WORK INSTRUCTIONS: Beneath this line are the data; copy exactly the part of them that opens with the line containing "Instalaciones (238, 37)" and closes with the line containing "Formación (186, 15)", and only that part.

◇ ◇ ◇ ◇ ◇ ◇ ◇

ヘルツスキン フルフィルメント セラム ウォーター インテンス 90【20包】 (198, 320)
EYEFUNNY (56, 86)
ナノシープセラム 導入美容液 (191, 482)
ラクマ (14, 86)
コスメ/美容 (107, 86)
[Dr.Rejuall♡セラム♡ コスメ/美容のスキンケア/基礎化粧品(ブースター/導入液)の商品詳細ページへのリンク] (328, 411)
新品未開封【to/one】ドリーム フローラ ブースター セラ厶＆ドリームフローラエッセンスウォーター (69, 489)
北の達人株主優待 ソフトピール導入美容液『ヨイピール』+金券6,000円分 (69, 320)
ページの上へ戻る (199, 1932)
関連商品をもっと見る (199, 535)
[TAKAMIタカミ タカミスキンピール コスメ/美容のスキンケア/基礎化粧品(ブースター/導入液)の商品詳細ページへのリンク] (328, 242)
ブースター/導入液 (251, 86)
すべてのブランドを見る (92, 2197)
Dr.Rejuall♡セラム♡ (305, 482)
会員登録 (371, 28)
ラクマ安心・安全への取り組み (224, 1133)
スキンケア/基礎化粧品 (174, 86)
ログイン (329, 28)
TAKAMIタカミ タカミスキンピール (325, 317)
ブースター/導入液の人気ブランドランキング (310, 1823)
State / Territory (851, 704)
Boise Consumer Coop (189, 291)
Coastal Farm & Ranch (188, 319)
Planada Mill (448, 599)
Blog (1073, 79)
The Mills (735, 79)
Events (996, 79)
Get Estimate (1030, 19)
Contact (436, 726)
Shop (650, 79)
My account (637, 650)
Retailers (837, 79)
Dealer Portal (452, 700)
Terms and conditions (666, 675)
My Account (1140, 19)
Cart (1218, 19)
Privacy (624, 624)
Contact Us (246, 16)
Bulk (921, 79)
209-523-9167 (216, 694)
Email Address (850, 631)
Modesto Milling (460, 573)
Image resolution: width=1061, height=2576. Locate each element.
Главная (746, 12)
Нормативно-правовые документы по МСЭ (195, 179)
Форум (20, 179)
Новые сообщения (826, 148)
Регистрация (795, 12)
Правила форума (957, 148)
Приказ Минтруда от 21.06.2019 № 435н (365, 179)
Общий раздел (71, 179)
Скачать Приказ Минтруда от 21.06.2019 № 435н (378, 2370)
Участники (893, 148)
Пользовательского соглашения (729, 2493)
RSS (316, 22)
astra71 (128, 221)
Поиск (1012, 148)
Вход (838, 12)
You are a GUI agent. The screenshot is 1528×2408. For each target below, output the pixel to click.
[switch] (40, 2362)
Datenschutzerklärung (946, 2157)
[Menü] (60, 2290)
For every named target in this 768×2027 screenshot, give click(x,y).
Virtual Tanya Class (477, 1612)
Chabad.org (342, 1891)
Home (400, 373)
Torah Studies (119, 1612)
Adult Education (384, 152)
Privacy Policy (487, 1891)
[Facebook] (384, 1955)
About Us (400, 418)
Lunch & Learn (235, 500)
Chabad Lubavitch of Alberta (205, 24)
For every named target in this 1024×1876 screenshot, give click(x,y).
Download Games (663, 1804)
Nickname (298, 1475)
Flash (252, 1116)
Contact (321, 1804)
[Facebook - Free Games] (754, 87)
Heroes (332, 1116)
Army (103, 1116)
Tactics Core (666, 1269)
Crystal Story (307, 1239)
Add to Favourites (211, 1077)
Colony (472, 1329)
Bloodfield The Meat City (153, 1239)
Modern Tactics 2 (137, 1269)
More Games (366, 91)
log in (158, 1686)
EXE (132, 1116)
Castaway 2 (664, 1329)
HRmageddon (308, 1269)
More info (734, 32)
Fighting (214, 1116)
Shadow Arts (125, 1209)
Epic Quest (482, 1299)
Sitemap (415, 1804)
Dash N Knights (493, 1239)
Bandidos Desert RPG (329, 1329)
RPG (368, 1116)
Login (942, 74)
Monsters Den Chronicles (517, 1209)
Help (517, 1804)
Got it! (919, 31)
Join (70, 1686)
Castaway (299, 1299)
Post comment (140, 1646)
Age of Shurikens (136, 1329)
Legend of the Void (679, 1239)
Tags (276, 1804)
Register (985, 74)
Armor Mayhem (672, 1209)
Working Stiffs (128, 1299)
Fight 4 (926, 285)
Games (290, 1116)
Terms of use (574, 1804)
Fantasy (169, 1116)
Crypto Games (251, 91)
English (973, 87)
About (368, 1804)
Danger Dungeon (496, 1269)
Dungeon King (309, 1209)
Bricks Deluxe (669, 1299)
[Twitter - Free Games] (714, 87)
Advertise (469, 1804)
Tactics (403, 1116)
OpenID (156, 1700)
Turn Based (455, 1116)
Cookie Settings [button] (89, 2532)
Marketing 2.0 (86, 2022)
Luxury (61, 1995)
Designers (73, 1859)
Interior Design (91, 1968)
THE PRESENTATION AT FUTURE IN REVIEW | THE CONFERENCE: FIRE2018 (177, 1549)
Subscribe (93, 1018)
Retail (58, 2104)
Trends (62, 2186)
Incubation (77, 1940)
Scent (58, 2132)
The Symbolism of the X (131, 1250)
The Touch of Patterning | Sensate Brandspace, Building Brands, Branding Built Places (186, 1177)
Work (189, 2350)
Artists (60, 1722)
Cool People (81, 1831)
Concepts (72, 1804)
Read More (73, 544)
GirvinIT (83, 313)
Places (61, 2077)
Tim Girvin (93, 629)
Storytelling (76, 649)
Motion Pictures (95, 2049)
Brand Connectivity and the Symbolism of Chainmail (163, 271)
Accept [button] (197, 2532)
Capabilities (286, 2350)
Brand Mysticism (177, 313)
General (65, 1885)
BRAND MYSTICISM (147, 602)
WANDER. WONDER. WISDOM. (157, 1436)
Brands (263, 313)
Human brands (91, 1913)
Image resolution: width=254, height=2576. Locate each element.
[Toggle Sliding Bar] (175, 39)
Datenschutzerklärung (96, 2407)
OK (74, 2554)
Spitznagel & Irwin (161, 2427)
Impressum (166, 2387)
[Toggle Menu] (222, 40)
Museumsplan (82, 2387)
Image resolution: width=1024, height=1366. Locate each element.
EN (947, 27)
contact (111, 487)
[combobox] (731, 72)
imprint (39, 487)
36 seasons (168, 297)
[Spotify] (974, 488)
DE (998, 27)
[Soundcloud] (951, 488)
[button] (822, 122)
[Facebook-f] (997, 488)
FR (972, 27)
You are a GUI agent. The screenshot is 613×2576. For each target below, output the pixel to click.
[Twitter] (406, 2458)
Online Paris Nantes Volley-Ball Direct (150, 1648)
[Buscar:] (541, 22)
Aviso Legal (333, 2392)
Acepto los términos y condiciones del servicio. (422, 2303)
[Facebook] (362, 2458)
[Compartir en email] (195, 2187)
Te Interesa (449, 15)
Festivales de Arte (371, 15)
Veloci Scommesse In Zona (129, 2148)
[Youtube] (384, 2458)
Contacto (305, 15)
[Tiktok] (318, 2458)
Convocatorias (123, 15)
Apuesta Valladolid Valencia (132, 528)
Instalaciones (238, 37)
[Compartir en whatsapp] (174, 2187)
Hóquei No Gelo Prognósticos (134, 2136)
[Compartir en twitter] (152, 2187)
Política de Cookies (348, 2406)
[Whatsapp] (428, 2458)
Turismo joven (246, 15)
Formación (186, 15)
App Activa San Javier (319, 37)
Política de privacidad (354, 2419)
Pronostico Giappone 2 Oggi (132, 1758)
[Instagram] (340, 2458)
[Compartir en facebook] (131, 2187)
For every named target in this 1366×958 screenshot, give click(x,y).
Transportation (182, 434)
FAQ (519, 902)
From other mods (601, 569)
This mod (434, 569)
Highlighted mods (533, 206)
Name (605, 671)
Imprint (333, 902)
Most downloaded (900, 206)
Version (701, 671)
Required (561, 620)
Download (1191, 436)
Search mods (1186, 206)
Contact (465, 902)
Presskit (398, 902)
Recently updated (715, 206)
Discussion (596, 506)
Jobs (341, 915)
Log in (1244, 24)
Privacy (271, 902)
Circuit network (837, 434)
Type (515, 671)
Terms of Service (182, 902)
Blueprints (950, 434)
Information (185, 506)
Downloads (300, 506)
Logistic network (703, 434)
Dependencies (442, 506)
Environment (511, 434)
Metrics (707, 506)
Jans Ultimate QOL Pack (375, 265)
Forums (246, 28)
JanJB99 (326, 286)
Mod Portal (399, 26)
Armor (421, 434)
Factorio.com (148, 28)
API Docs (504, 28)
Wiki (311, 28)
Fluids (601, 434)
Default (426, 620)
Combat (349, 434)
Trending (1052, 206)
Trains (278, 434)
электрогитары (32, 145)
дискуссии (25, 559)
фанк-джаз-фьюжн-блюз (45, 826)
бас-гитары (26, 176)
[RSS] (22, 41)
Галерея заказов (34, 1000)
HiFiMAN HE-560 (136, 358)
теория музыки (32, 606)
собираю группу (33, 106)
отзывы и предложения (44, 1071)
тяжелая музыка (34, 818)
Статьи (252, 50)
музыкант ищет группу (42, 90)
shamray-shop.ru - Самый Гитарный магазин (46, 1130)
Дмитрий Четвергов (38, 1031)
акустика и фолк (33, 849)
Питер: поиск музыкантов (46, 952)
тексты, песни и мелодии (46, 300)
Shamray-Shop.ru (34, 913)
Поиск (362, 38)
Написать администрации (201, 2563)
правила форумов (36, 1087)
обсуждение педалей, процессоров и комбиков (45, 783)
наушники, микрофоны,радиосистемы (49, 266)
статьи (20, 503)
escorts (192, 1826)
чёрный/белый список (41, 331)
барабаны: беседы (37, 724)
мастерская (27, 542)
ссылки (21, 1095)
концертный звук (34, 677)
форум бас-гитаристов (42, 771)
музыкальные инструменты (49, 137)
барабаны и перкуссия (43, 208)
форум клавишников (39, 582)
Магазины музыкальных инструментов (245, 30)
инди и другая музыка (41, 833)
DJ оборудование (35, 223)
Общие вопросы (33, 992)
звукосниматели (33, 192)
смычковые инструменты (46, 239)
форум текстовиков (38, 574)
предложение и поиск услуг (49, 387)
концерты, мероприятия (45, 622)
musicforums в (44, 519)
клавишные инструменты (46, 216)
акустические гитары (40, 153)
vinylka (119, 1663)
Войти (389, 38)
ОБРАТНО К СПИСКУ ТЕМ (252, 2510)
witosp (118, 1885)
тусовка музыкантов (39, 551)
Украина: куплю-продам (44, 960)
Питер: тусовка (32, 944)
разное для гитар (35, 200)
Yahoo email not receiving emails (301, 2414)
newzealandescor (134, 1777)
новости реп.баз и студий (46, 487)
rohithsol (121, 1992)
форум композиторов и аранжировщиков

◇ ◇ ◇ ◇ ◇ ◇ ◇

FINISHED EXERCISE:
Instalaciones (238, 37)
[Compartir en whatsapp] (174, 2187)
Hóquei No Gelo Prognósticos (134, 2136)
[Compartir en twitter] (152, 2187)
Política de Cookies (348, 2406)
[Whatsapp] (428, 2458)
Turismo joven (246, 15)
Formación (186, 15)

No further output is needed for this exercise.